== Task to complete ==
Your answer should be only the lines below from the one with "You are a GUI agent. The screenshot is 307×2576." to the one with "française (81, 1437)", repeated exactly, ends included.

== Data to use ==
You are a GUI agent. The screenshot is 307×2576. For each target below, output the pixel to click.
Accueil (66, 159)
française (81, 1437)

* * *

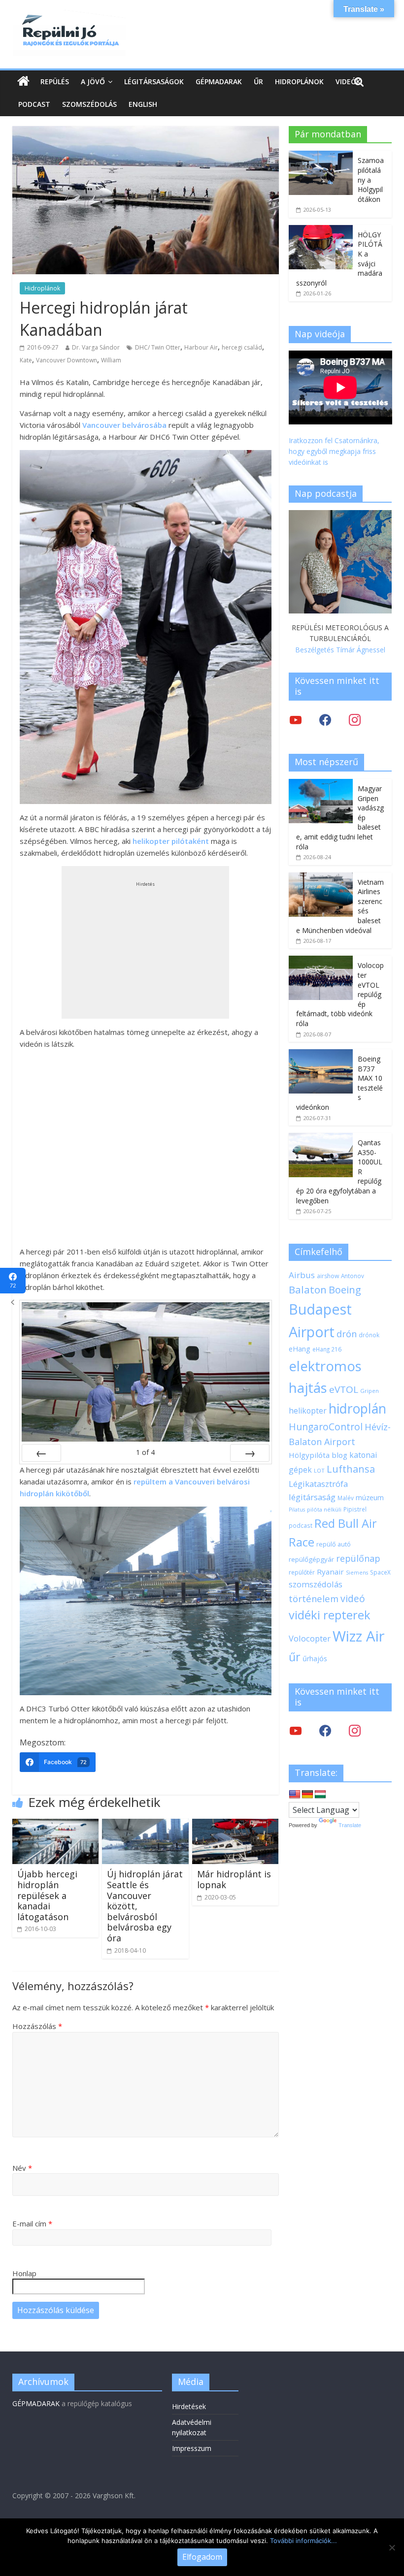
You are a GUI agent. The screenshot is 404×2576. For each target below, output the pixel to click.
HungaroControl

--

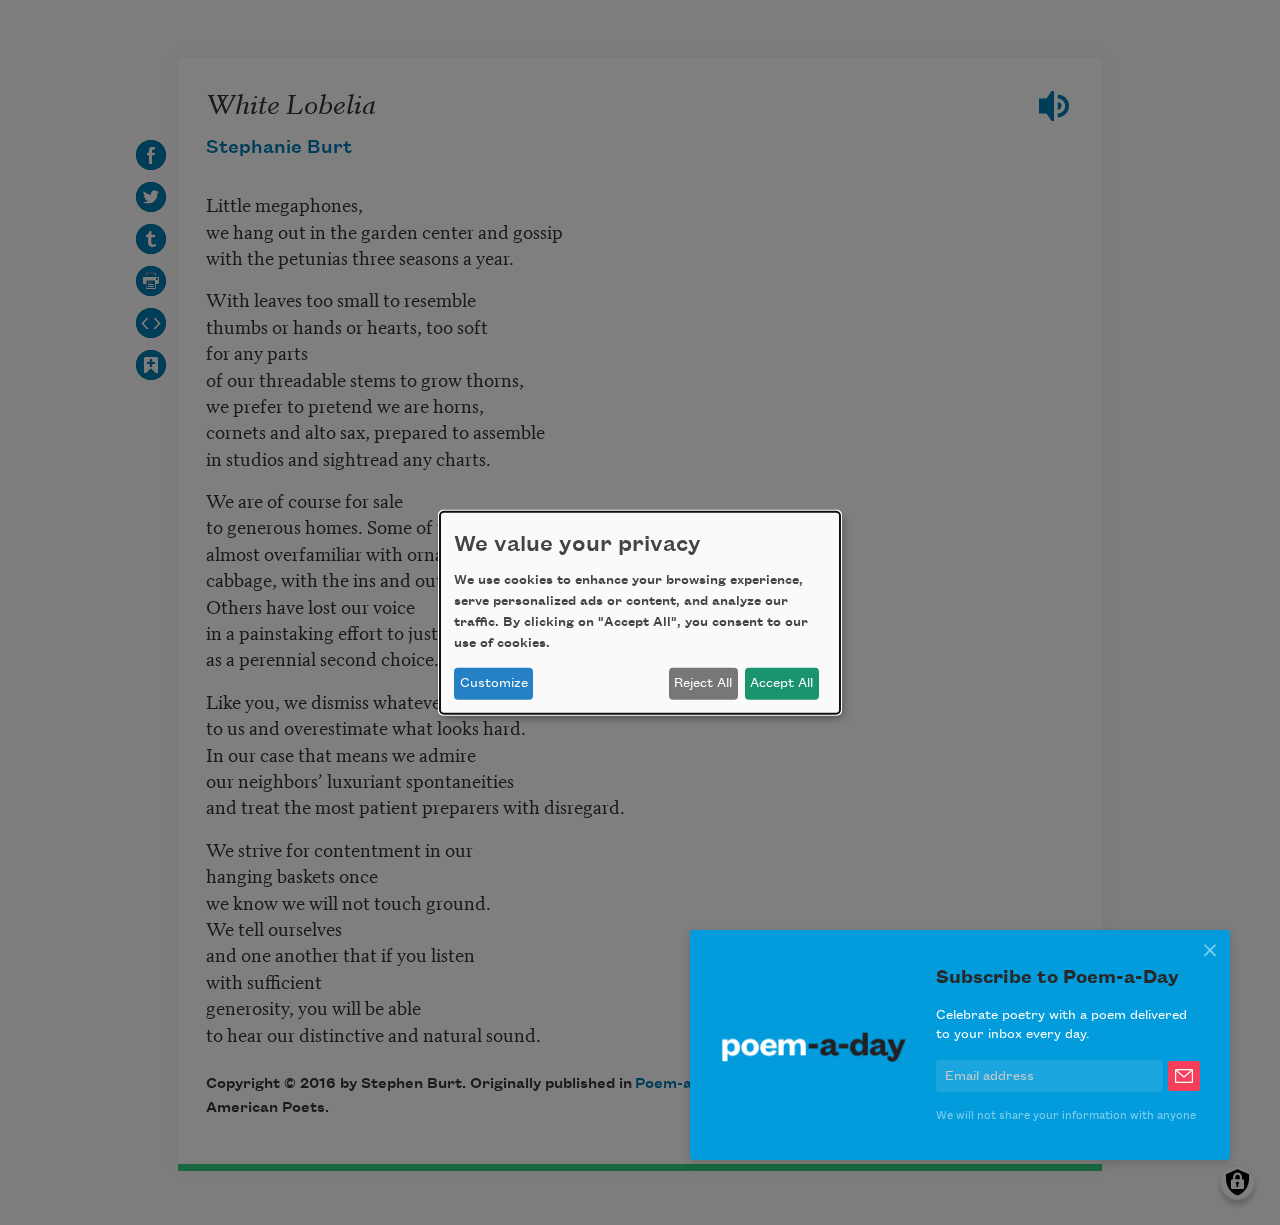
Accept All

== Reply ==
You are a GUI agent. The screenshot is 307×2576. For each target below, output the pixel to click.
Accueil (66, 159)
française (81, 1437)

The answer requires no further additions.